───── TEKS BACAAN

PT Industri Jamu Dan Farmasi Sido Muncul Tbk (SIDO) juga turut mencatat kinerja yang solid, dengan meraup kenaikan penjualan bersih sebesar 3,89% YoY mencapai Rp 2,72 triliun. Hal ini terutama disumbang oleh penjualan jamu herbal dan suplemen yang meningkat dari Rp 1,54 triliun menjadi Rp 1,60 triliun, juga makanan dan minuman dari Rp 986,04 miliar ke Rp 1,02 triliun.
Sejalan dengan itu, laba bersih SIDO juga ikut naik 5,19% YoY ke Rp 818,54 miliar.
Di sisi lain, PT Tempo Scan Pacific Tbk (TSPC) membukukan laba bersih Rp 1,13 triliun, naik 4,95% YoY dari Rp 1,08 triliun setahun sebelumnya. Namun, penjualannya menurun tipis 0,16% dari Rp 10,15 triliun menjadi Rp 10,13 triliun.
Dari emiten pelat merah, PT Kimia Farma Tbk (KAEF) mencatat penyusutan rugi bersih 57,39% YoY dari Rp 421,83 miliar menjadi Rp 179,73 miliar.
Meski demikian, penjualan KAEF di periode ini tercatat minus 10,88% YoY ke posisi Rp 7 triliun dari setahun sebelumnya Rp 7,86 triliun.
Setali tiga uang, PT Infofarma Tbk (INAF) juga turut mengikis kerugian yang dideritanya dari Rp 166,48 miliar menjadi Rp 127,09 miliar per September 2025. Serupa KAEF, penjualan bersihnya di juga minus 2,99% YoY dari Rp 137,87 miliar ke Rp 133,73 miliar.
Dibayangi Sentimen Suku Bunga The Fed, Begini Proyeksi Valas Utama Hingga Akhir Tahun
Di lain pihak, rugi PT Pyridam Farma Tbk (PYFA) justru membengkak 70,75% YoY dari Rp 214,23 miliar menjadi Rp 365,81 miliar. Akan tetapi, penjualannya melesat 77,32% YoY dari Rp 1,16 triliun menjadi Rp 2,06 triliun.
Investment Analyst Infovesta Utama Ekky Topan menilai, kinerja emiten farmasi bervariasi hingga kuartal III-2025. Pertumbuhan KLBF disumbang oleh segmen obat resep, consumer health, dan distribusi.
Namun, emiten lain seperti KAEF dan INAF dilihatnya masih menghadapi tekanan akibat biaya bahan baku impor yang tinggi serta daya beli yang terbatas. Inilah yang kemudian membuat hasil kinerja antarperusahaan farmasi tidak merata.
Equity Research Analyst Kiwoom Sekuritas Indonesia, Abdul Azis Setyo Wibowo menimpali, kinerja emiten farmasi juga turut terpengaruh oleh cuaca yang mulai memasuki musim hujan. Sebab secara historis, kondisi cuaca ini meningkatkan permintaan obat resep, suplemen daya tahan tubuh, dan produk kesehatan keluarga.

──────────

Kutip bagian teks tentang kinerja emiten farmasi mulai dari "Setali tiga uang, PT" sampai dengan "Rp 133,73 miliar.". Daftar ini tidak berkaitan dengan teks tentang kinerja emiten farmasi.

───── DATA YANG DIBERIKAN

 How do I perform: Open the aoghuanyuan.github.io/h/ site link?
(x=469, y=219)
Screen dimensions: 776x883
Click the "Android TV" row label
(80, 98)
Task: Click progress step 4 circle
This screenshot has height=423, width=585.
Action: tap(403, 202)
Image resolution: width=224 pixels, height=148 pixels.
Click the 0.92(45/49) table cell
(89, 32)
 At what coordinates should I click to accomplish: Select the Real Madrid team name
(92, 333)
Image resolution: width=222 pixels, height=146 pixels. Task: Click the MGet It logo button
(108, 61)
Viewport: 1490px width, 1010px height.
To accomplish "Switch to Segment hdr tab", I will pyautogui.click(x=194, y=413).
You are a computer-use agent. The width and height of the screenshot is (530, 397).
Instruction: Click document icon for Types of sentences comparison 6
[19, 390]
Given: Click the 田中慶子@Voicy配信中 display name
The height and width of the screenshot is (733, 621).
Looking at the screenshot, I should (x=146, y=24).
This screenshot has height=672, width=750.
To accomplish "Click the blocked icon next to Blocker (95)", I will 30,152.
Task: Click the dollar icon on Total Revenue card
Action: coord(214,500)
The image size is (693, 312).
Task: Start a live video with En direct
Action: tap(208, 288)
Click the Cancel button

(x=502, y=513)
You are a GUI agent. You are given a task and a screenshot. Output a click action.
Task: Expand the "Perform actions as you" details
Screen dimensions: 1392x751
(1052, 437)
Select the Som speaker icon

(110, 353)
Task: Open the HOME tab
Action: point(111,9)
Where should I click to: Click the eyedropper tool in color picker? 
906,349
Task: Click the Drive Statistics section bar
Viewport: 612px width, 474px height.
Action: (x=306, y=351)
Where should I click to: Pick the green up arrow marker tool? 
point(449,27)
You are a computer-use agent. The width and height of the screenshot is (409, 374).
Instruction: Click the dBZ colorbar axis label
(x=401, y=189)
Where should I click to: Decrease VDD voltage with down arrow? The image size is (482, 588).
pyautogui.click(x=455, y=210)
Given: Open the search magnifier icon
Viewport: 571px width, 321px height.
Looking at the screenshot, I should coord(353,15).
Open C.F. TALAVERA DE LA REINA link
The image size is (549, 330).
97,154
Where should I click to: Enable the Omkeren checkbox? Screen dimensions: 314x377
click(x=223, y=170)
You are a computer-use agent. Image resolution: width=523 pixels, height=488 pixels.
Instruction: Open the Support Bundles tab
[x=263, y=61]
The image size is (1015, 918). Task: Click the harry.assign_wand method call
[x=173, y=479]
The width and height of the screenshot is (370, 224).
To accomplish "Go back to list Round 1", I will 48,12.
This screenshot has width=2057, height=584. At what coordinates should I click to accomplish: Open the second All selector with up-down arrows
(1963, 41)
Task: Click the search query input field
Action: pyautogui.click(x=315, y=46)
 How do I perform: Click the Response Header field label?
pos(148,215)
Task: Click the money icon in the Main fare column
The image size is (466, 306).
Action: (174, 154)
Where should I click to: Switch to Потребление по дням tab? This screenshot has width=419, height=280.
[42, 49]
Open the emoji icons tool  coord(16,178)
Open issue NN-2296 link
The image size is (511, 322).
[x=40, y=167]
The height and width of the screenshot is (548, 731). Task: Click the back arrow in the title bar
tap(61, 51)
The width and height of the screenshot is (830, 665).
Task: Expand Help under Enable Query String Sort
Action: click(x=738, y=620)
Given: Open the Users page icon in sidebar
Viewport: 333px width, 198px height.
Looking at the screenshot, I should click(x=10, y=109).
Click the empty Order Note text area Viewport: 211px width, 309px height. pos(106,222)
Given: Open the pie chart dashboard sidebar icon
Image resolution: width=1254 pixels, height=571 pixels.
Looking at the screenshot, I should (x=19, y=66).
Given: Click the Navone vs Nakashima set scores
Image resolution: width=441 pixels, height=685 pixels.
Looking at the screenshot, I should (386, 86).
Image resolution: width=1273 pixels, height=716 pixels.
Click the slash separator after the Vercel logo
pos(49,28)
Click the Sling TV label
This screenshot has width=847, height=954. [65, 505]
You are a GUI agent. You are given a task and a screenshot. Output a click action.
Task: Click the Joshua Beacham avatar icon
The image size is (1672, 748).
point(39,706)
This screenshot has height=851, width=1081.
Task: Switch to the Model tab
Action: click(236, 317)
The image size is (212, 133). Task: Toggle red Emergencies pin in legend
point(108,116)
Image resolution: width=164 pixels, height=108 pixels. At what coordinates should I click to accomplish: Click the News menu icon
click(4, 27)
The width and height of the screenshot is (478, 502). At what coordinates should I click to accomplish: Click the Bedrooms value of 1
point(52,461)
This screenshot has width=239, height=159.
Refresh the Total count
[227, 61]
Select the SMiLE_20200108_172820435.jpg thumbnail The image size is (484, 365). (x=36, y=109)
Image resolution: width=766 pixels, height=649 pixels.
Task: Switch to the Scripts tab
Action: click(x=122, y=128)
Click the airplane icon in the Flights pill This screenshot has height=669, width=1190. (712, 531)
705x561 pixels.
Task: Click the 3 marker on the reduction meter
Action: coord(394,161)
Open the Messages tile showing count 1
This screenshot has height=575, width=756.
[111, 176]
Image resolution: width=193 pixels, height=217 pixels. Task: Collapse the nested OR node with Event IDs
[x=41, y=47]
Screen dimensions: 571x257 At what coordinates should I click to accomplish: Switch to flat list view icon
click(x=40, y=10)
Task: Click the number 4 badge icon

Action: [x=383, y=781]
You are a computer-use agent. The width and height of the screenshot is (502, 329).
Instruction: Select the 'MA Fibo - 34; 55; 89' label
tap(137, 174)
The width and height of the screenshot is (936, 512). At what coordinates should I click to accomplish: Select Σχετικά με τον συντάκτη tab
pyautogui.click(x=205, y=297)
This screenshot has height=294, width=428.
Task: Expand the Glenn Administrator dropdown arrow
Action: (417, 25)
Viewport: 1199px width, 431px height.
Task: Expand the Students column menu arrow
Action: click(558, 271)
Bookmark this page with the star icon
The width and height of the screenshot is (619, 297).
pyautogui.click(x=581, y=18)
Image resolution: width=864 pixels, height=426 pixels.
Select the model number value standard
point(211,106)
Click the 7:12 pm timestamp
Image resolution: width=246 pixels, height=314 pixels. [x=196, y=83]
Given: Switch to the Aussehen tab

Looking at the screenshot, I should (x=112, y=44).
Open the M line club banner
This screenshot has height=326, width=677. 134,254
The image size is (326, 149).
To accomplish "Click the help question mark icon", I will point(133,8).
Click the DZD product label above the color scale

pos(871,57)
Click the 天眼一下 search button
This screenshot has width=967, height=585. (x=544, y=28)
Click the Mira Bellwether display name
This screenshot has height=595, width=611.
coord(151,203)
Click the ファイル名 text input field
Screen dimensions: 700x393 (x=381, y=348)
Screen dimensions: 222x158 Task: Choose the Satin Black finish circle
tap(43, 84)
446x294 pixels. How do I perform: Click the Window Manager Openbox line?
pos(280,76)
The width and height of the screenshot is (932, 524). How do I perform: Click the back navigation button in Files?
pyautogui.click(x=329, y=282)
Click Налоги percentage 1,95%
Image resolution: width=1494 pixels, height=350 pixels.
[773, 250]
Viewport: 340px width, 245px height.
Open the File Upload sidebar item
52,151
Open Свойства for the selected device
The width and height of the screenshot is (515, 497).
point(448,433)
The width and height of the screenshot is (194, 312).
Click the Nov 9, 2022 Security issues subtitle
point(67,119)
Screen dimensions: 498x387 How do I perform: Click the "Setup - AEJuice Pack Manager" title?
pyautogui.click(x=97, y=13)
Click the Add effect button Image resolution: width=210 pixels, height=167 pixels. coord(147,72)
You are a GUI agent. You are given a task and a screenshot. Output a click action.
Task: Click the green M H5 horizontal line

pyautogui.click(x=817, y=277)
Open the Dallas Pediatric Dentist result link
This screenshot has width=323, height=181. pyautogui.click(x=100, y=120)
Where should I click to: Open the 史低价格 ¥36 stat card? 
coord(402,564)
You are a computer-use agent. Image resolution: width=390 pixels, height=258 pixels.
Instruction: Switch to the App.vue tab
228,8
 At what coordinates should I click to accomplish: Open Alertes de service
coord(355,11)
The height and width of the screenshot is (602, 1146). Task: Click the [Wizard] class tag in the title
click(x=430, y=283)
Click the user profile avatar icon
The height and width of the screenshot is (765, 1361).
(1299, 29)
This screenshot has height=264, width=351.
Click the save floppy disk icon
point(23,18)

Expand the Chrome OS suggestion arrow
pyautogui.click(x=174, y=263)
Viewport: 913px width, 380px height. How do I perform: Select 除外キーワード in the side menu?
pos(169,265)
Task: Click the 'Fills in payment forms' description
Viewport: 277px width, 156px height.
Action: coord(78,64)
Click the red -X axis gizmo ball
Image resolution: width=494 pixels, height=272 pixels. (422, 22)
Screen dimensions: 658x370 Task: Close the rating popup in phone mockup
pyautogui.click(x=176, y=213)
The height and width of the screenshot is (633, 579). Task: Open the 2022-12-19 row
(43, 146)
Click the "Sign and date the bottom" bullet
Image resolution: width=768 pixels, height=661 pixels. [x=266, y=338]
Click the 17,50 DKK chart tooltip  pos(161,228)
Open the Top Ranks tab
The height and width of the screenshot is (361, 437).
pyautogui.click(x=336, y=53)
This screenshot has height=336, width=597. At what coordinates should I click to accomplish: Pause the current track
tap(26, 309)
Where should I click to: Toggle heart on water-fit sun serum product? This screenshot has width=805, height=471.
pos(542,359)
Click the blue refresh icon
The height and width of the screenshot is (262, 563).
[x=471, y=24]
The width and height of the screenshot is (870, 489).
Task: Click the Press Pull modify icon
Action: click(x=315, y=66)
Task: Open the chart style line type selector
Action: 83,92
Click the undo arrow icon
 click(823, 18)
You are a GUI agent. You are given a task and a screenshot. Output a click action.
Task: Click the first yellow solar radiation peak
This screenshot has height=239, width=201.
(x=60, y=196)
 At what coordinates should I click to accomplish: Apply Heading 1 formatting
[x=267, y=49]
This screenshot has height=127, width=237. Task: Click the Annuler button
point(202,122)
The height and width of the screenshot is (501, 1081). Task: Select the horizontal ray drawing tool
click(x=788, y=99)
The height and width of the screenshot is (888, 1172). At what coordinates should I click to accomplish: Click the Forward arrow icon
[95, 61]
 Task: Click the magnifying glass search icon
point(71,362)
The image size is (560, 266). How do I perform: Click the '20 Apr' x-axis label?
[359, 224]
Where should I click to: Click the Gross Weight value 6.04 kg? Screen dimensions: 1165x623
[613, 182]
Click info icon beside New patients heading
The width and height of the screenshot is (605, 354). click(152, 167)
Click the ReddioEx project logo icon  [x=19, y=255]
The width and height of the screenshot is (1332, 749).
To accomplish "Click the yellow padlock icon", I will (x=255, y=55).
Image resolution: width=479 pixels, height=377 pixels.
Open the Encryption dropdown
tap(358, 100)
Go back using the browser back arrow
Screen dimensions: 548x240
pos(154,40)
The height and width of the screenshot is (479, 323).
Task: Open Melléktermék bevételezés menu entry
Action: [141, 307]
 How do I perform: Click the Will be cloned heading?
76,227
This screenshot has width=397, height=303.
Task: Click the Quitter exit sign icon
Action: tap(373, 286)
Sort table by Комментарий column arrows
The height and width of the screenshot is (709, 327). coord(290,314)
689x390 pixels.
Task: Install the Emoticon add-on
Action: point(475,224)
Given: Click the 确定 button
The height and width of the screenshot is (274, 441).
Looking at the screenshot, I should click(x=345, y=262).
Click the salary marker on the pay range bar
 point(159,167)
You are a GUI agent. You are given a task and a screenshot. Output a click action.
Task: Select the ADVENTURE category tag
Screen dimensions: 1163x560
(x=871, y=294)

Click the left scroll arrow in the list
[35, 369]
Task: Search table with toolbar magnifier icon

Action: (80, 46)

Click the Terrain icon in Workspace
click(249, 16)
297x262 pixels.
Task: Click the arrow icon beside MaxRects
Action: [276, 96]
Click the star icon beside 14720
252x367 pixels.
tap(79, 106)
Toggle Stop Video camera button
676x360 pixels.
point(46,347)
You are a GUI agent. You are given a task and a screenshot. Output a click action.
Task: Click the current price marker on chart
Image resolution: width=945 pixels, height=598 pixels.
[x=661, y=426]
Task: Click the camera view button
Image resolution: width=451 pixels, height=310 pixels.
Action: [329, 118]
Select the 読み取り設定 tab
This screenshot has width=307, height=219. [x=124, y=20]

──────────

SOAL TERJAWAB:
Setali tiga uang, PT Infofarma Tbk (INAF) juga turut mengikis kerugian yang dideritanya dari Rp 166,48 miliar menjadi Rp 127,09 miliar per September 2025. Serupa KAEF, penjualan bersihnya di juga minus 2,99% YoY dari Rp 137,87 miliar ke Rp 133,73 miliar.